**DATA TO PROCESS**

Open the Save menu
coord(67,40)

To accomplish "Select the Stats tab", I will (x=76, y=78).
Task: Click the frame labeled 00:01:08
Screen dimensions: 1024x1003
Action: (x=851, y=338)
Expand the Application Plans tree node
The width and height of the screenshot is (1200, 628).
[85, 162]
==
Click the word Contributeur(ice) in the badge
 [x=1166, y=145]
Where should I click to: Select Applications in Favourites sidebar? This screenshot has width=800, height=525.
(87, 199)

**WHAT YOU HAVE TO DO**
Write out, from the lines above, only those from the line with "Open the Save menu" to the line with "Expand the Application Plans tree node", exactly as given, including the first and the last.

**COMPLETED EXERCISE**
Open the Save menu
coord(67,40)

To accomplish "Select the Stats tab", I will (x=76, y=78).
Task: Click the frame labeled 00:01:08
Screen dimensions: 1024x1003
Action: (x=851, y=338)
Expand the Application Plans tree node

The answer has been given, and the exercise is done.